# REQUIRED WORK
**1.** Answer these questions from the PT-141 passage, one per line:
(a) What does compounded PT-141 often cost per dose?
(b) Who is named as director of San Diego Sexual Medicine?
(c) In what year did the FDA issue draft guidance on demonstrating bioequivalence for certain synthetic peptide drug products?
**2.** List every drug name that appears in the PT-141 passage.
**3.** Reproduce the PT-141 passage word for word from "Dr. Irwin Goldstein, director" to "small-molecule applications [7].".

# PAGE EXTRACT

Compounded PT-141 is significantly less expensive than branded Vyleesi, often costing $50 to $150 per dose. Compounded versions are not FDA-approved and have not undergone the same bioequivalence testing as an approved generic would.

The FDA has scrutinized compounding of commercially available drugs. Under current policy, 503B pharmacies may compound copies of commercially available products only if the drug appears on the FDA's shortage list or if clinical differences justify compounding (such as a different concentration or preservative-free formulation) [8]. Whether compounded PT-141 will face enforcement action as the FDA's oversight of compounding pharmacies intensifies remains uncertain.

Dr. Irwin Goldstein, director of San Diego Sexual Medicine, has noted: "Access to bremelanotide remains a significant barrier for many women with HSDD. The cost of Vyleesi, combined with limited insurance coverage, has pushed patients toward compounding pharmacies, which raises questions about quality consistency."

Patent Challenges and the Broader Generic Peptide Market

The peptide drug generic market is still developing. The FDA's 2021 draft guidance on demonstrating bioequivalence for certain synthetic peptide drug products provided a clearer regulatory pathway, but peptide ANDAs remain more complex and expensive than traditional small-molecule applications [7].

# THE DATA
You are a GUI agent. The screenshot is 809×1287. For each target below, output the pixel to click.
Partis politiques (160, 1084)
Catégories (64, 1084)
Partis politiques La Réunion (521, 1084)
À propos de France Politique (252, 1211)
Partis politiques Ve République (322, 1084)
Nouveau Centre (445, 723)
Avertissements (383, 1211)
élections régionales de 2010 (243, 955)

# SOLUTIONS PER TASK
**1.**
(a) $50 to $150
(b) Dr. Irwin Goldstein
(c) 2021

**2.**
PT-141
Vyleesi
bremelanotide

**3.**
Dr. Irwin Goldstein, director of San Diego Sexual Medicine, has noted: "Access to bremelanotide remains a significant barrier for many women with HSDD. The cost of Vyleesi, combined with limited insurance coverage, has pushed patients toward compounding pharmacies, which raises questions about quality consistency."

Patent Challenges and the Broader Generic Peptide Market

The peptide drug generic market is still developing. The FDA's 2021 draft guidance on demonstrating bioequivalence for certain synthetic peptide drug products provided a clearer regulatory pathway, but peptide ANDAs remain more complex and expensive than traditional small-molecule applications [7].